### What you will do
Given the entries that follow, write out exactly the lines starting at the one containing "Mapa strony (358, 2505)" and ending at the one containing "Next (424, 2251)", both ends included, and only those.

Stored data entries:
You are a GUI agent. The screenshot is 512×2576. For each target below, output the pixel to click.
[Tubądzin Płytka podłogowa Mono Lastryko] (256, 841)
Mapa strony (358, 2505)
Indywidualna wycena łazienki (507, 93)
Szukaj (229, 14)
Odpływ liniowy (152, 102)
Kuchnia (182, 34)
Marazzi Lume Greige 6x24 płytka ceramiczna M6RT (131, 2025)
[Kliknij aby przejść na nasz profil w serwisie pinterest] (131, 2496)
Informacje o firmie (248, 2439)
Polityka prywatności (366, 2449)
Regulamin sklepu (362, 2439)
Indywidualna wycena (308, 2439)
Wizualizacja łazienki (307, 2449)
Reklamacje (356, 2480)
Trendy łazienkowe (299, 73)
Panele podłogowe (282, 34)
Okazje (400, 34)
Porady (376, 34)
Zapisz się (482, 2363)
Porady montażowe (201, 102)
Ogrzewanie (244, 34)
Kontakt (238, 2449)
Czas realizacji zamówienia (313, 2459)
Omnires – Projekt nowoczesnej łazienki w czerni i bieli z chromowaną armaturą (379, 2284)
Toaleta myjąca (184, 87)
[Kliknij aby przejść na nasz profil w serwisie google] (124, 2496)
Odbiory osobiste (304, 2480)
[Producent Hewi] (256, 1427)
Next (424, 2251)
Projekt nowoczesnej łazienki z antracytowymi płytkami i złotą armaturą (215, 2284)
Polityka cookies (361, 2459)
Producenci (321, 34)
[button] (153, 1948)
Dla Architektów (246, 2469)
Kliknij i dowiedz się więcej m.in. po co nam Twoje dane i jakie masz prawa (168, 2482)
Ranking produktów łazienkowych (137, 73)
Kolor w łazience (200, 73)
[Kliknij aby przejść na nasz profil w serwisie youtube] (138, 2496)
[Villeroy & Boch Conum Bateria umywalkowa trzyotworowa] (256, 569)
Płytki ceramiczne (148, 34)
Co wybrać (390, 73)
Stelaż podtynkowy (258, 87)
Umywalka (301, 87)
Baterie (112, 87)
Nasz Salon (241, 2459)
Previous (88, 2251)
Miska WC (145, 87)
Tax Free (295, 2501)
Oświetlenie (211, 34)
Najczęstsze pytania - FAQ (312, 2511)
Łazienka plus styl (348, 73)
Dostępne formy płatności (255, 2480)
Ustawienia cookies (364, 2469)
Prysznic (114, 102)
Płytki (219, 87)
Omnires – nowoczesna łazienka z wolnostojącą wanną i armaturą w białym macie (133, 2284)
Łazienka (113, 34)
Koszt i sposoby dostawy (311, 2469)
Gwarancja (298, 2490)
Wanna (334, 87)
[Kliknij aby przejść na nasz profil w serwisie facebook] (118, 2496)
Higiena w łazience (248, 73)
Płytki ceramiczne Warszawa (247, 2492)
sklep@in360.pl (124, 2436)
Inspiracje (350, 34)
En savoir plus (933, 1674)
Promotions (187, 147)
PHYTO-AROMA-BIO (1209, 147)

==

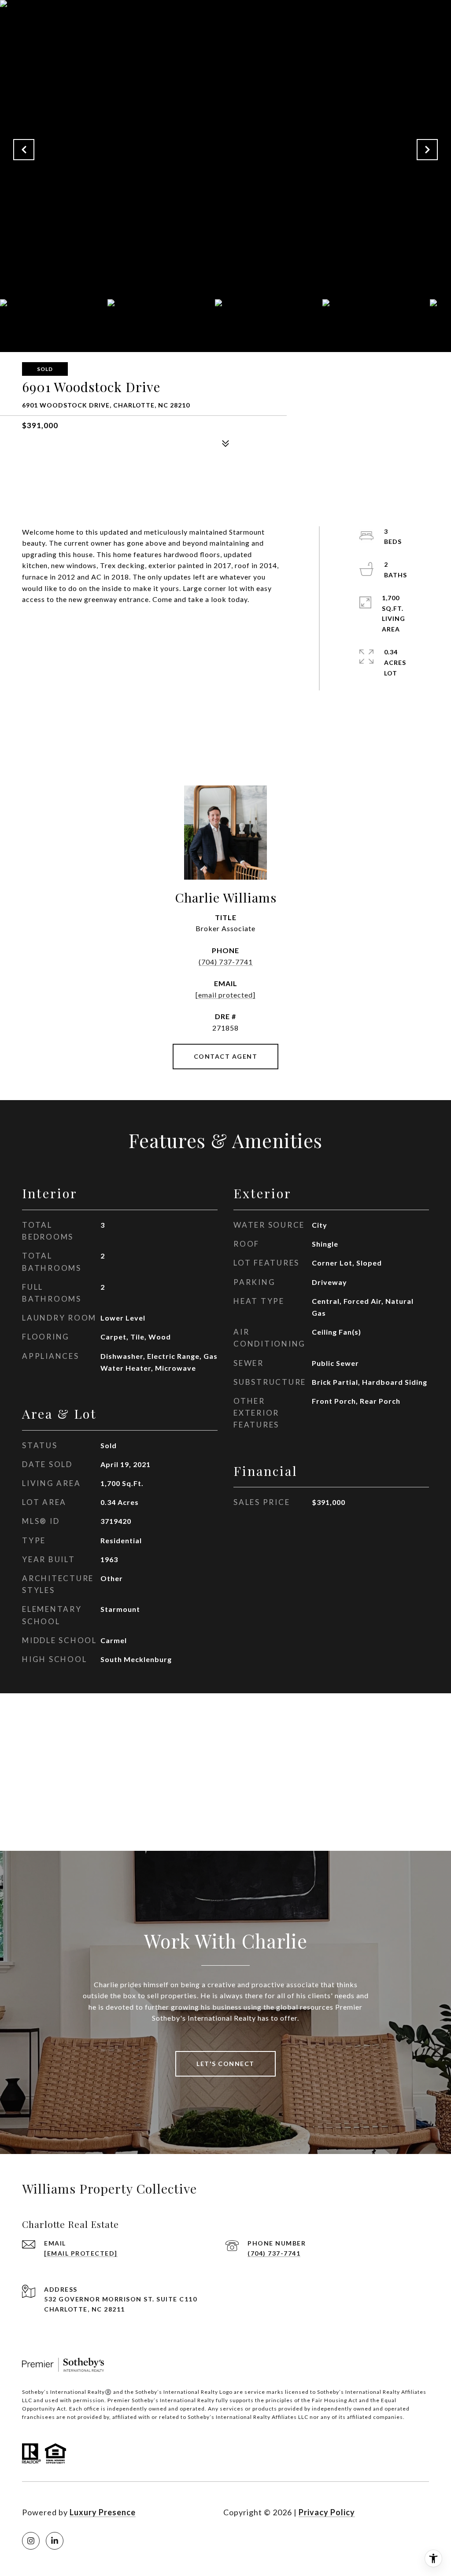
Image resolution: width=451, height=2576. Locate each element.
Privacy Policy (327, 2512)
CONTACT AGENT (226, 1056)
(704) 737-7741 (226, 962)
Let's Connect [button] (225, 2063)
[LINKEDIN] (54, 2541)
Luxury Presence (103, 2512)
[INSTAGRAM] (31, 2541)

### Written reply
Mapa strony (358, 2505)
Indywidualna wycena łazienki (507, 93)
Szukaj (229, 14)
Odpływ liniowy (152, 102)
Kuchnia (182, 34)
Marazzi Lume Greige 6x24 płytka ceramiczna M6RT (131, 2025)
[Kliknij aby przejść na nasz profil w serwisie pinterest] (131, 2496)
Informacje o firmie (248, 2439)
Polityka prywatności (366, 2449)
Regulamin sklepu (362, 2439)
Indywidualna wycena (308, 2439)
Wizualizacja łazienki (307, 2449)
Reklamacje (356, 2480)
Trendy łazienkowe (299, 73)
Panele podłogowe (282, 34)
Okazje (400, 34)
Porady (376, 34)
Zapisz się (482, 2363)
Porady montażowe (201, 102)
Ogrzewanie (244, 34)
Kontakt (238, 2449)
Czas realizacji zamówienia (313, 2459)
Omnires – Projekt nowoczesnej łazienki w czerni i bieli z chromowaną armaturą (379, 2284)
Toaleta myjąca (184, 87)
[Kliknij aby przejść na nasz profil w serwisie google] (124, 2496)
Odbiory osobiste (304, 2480)
[Producent Hewi] (256, 1427)
Next (424, 2251)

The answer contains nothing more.